With southeast forecast for a few days, we headed for the northern side of the island and tied to the public mooring at Providence Beach. Later in the day four other boats arrived. They only stayed overnight, but we were keen to stay longer.
As you can see, we flew the drone soon after arriving, knowing that the favourable weather was not going to last. Strong wind and some rain were forecast for the evening and the next days, so it was then or not at all. Drone photography is captivating. You keep wondering what you will discover from up high. Familiar anchorages look so different and breathtaking from the sky, but the weather conditions and flight regulations often restrict what we can do. And nerves do get in the way too… flying the drone from the boat is never a relaxed activity!
We had the most spectacular sunset on the first evening, when the storm clouds were building. The next days were vastly different: overcast, intermittent rain, ESE winds rather than the forecast SE, which meant we were lying along the beach in choppy water – not very comfortable!
Tour of the island
To better show what the different coves on the island look like from above and from land, we have put their names on a copy of our aerial panoramic image.

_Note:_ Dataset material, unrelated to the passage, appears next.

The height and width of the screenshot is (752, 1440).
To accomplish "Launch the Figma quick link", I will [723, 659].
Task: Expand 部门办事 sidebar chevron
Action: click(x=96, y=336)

During the next few days, we shared our beach walks with tiny red-capped dotterels. They are funny to watch, scurrying along the sand with their little legs going at lightening speed. The sooty oystercatchers were quite striking too. Here is a slide show of our feathered friends.
And of course, we could not be at Broughton Island for a few days and not go snorkeling. The water was relatively warm: 200C. We had hoped to snorkel on the southern side of the island, at Coal Shaft Bay and Split Rock to check out the docile and graceful grey nurse sharks but the conditions did not allow. With poor visibility, swell and low light, there was little chance of seeing a great deal so we just explored the small reefs next to the boat.
We saw quite a few fish, including a banded wobbegong, a big flathead and a few ludericks, but what caught our eye the most was the colours and textures of the kelp and seaweed covering the rocks and swaying in the current. It was worth the effort, even in the dull light and choppy water.